Ion channel defects in primary electrical diseases of the heart

Publisher Summary The chapter focuses on the ionic basis of cardiac arrhythmia. Abnormal function or expression of cardiac ion channels has the potential for triggering arrhythmia that can result in sudden death. Although most arrhythmias are associated with structural heart diseases, some have been attributed to primary electrical diseases in which malfunctions associated with ion channels play an important role. Correlations between ion channel dysfunction and pathogenesis are made simpler in heart than in nervous system because of well-established relationships between various ionic current components and the cardiac action potential, and between the action potential waveform and rhythmicity; and the identification of specific ion channel genes with observed ionic currents has facilitated the elucidation of genetic components of these disorders.
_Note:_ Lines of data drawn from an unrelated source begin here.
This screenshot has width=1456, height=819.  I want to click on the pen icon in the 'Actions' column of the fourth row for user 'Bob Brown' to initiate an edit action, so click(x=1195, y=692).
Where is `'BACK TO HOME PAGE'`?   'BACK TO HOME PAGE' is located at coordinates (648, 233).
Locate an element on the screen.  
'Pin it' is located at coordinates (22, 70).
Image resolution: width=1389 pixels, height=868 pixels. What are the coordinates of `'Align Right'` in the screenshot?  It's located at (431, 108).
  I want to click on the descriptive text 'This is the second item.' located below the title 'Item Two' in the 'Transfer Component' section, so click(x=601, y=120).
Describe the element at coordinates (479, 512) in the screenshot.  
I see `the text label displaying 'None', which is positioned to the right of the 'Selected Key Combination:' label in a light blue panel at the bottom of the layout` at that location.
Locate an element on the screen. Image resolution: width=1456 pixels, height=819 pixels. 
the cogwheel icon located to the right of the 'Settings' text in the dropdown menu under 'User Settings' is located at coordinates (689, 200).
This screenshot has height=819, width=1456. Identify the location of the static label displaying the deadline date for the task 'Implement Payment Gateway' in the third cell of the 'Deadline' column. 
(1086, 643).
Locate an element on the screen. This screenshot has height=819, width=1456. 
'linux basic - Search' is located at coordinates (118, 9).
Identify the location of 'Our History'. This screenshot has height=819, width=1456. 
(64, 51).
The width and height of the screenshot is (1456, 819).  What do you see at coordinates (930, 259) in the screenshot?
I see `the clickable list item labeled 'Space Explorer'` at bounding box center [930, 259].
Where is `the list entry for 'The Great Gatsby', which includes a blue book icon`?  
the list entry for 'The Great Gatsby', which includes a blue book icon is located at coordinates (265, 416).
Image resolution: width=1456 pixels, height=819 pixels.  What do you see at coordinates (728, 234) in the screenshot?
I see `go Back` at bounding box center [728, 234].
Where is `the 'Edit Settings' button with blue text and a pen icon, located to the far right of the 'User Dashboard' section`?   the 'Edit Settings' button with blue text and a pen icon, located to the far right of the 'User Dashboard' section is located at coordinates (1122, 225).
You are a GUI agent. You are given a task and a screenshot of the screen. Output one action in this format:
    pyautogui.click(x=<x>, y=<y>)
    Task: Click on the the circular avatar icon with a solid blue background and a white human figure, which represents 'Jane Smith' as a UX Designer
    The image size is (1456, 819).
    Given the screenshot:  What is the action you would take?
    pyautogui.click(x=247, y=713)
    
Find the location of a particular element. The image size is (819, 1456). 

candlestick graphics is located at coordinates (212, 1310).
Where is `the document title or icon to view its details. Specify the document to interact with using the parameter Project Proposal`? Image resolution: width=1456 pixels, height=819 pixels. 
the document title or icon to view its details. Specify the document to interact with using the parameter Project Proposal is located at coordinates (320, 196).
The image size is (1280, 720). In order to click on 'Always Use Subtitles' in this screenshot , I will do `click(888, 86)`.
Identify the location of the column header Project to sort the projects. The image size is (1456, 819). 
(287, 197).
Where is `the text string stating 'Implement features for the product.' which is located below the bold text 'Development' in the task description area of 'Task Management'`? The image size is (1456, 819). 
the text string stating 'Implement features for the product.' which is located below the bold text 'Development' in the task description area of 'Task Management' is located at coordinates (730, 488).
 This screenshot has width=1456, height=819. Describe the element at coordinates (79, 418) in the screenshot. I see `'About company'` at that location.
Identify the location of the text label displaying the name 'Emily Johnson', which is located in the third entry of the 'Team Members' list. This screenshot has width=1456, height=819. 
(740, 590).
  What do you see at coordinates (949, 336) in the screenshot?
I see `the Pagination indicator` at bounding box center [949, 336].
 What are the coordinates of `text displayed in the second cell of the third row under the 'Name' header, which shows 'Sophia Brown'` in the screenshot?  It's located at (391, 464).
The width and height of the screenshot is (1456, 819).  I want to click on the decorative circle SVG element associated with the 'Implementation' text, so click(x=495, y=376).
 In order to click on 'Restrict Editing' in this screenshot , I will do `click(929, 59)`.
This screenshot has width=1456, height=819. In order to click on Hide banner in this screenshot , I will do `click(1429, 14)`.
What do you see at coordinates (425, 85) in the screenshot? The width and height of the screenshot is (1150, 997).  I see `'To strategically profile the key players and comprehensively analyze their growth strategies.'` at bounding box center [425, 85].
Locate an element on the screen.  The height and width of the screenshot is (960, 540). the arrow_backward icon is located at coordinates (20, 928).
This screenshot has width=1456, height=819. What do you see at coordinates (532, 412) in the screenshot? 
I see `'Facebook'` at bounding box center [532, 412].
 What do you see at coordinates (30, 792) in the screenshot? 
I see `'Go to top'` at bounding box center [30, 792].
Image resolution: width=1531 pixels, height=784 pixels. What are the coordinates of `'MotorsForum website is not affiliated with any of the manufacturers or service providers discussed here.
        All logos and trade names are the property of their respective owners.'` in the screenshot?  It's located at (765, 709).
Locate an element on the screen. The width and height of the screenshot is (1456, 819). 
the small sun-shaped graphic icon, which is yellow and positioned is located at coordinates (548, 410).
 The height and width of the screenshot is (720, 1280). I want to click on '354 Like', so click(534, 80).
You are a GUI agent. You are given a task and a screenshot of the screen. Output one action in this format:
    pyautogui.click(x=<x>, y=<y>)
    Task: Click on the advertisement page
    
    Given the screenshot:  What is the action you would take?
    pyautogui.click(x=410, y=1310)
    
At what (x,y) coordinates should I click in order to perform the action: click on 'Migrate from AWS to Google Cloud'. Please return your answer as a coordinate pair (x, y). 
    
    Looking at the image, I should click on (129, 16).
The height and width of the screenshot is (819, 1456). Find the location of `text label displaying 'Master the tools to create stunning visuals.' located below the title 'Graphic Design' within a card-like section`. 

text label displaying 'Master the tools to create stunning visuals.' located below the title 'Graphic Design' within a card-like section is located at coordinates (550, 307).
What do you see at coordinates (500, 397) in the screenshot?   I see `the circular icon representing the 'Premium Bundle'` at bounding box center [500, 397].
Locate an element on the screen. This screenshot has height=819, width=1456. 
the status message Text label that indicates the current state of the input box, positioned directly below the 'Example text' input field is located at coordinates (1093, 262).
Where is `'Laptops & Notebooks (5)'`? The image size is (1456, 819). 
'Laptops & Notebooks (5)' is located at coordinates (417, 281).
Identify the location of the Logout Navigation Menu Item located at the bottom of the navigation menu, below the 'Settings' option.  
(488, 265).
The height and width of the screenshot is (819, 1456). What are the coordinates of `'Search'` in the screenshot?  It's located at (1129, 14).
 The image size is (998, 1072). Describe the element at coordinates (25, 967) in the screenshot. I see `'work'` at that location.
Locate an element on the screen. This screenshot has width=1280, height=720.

Long-QT syndrome (LQTS) is a serious cardiac disorder that causes loss of consciousness and sudden death in otherwise healthy individuals. A number of inherited defects in cardiac K+ and Na+ channels have been identified as the underlying causes of long QT syndrome, a disease in which malignant ventricular arrhythmia is associated with delayed repolarization phase of the cardiac action potential. The chapter describes the clinical aspects, basic mechanisms, genetic linkages, experimental models, and unresolved issues of LQTS. It highlights the importance of HERG, KvLQT1, LQT2, LQT3, minK, and SCN5A genes in this form of arrhythmia. The chapter briefly describes idiopathic ventricular fibrillation, an aion channel disorder that does not involve reporatization abnormalities.